BRASÍLIA – “Quando o dinheiro da saúde desaparece, não é o político que sofre. Quem sofre é o povo, são os mais pobres”, declarou o deputado federal Capitão Alberto Neto (PL-AM) sobre o requerimento protocolado nesta quinta-feira (19/02), cobrando do Ministério da Saúde explicações relativas ao desvio de cerca de R$ 30 milhões do Programa Farmácia Popular.
O parlamentar destacou que o caso já está sendo investigado pela Polícia Federal, com apoio técnico da Receita Federal e da Controladoria-Geral da União (CGU), e há indícios da atuação de uma organização criminosa especializada em fraudar o Farmácia Popular em escala nacional.
“Sabe o que isso significa? Significa idoso sem remédio, mãe sem antibiótico para o filho, doente fazendo vaquinha para sobreviver, enquanto o governo posa de defensor dos pobres. A polícia já está investigando, mas eu quero saber quem deixou isso acontecer, quem assinou e quem ganhou com isso”, afirmou.
Resposta à população
O documento questiona, entre outros pontos, quais mecanismos de auditoria o Ministério da Saúde possui para detectar vendas fictícias no Programa Farmácia Popular, bem como o motivo de esses sistemas não terem identificado o esquema de R$ 30 milhões antes da denúncia.
Para o deputado, o governo deve respostas à população, pois não existe “erro administrativo” quando se fala em milhões destinados à saúde. Segundo ele, trata-se de mais um escândalo de corrupção.
“Não vou aceitar nenhuma cortina de fumaça. Dinheiro público não é patrimônio de governo. Dinheiro público é sagrado, é do povo. E quem for responsável vai ter que pagar. Não vamos ficar calados diante de tanta corrupção”, afirmou.
Organização criminosa
As investigações identificaram, entre sequestro de contas bancárias, veículos e imóveis, valores que ultrapassam R$ 8 milhões, envolvendo pessoas jurídicas e físicas que integrariam um esquema criminoso.

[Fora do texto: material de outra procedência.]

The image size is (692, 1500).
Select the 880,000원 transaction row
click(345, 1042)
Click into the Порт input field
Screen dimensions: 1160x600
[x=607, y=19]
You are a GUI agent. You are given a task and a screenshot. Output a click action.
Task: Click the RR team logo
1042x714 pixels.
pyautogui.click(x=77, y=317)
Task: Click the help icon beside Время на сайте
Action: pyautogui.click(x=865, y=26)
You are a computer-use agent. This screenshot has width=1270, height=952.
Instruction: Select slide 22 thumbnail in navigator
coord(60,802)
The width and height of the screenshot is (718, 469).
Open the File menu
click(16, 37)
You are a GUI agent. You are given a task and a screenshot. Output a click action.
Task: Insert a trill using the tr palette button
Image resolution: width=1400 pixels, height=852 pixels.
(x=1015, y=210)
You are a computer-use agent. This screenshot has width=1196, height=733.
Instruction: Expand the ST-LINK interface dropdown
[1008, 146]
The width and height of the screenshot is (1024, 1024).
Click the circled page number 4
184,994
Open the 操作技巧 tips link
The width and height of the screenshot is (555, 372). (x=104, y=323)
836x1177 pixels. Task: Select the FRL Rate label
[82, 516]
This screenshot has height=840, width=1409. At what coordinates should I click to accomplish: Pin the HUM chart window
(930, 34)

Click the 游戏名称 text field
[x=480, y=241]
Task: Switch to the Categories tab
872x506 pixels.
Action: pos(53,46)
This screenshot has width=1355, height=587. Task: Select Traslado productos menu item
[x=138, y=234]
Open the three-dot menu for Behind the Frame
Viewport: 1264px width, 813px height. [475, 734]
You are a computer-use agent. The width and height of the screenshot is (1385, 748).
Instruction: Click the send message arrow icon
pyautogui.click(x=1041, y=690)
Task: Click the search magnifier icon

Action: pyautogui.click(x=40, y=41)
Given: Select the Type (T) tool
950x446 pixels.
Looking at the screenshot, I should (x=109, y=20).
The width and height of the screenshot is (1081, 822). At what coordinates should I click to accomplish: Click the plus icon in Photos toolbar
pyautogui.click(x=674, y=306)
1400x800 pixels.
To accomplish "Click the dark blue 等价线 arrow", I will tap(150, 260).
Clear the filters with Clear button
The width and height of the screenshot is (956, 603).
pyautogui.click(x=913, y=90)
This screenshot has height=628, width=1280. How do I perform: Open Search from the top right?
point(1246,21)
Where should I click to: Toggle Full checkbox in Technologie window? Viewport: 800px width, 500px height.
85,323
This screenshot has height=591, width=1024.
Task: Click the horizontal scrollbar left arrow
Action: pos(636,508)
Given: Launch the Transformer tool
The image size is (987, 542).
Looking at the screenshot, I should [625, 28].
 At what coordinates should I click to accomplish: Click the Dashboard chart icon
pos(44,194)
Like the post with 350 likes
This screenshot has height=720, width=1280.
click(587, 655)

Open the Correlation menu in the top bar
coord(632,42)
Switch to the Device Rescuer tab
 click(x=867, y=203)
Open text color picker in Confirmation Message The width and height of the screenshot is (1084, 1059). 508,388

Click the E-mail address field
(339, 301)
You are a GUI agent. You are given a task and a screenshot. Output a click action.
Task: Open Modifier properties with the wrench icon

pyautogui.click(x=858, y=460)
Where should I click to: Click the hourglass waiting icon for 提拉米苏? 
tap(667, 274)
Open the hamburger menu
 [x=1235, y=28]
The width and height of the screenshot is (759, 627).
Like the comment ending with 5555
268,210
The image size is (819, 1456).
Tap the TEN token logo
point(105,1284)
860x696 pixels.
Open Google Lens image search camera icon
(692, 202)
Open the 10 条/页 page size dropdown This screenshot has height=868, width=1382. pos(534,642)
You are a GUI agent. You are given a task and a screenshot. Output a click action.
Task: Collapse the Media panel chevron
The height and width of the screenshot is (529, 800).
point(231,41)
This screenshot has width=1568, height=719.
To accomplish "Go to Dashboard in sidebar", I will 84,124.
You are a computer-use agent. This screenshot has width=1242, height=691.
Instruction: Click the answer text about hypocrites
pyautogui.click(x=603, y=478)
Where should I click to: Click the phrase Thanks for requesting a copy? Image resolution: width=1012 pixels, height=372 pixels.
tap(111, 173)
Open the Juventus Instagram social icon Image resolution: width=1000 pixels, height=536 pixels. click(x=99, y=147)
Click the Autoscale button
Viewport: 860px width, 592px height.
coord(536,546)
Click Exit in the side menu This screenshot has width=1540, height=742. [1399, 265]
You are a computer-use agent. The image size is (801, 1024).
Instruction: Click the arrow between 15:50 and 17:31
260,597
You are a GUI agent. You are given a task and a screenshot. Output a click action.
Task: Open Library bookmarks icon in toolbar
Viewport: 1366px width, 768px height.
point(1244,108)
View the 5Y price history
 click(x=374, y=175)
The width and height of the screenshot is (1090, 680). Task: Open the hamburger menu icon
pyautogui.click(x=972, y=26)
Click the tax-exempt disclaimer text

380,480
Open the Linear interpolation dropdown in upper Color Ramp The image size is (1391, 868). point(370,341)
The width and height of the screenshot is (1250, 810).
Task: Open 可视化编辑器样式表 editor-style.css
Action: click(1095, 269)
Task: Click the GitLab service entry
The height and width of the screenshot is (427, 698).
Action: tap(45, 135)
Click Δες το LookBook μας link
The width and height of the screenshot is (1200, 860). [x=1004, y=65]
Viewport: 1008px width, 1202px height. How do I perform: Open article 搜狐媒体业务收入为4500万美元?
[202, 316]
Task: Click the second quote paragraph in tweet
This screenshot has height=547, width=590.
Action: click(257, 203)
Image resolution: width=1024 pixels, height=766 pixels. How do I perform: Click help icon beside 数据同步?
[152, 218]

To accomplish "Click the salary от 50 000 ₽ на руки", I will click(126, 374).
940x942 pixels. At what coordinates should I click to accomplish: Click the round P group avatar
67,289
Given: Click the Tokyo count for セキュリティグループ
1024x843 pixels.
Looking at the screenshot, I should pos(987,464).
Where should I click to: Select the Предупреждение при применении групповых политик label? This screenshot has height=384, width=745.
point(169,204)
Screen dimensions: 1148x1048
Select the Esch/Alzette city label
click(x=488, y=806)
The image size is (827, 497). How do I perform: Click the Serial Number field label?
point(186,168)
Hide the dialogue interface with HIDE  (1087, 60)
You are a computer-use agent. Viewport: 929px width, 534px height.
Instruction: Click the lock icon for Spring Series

Para o deputado, a apropriação de recursos destinados à saúde pública representa não apenas um crime contra o patrimônio público, mas também um atentado direto contra a vida e o bem-estar de milhões de brasileiros que dependem do Programa Farmácia Popular para ter acesso a tratamentos essenciais.
“Cada real desviado é um real a menos para ampliar a cobertura do programa, incluir novos medicamentos, credenciar mais farmácias em regiões desassistidas ou subsidiar tratamentos para pessoas em situação de vulnerabilidade”, destacou Capitão Alberto Neto.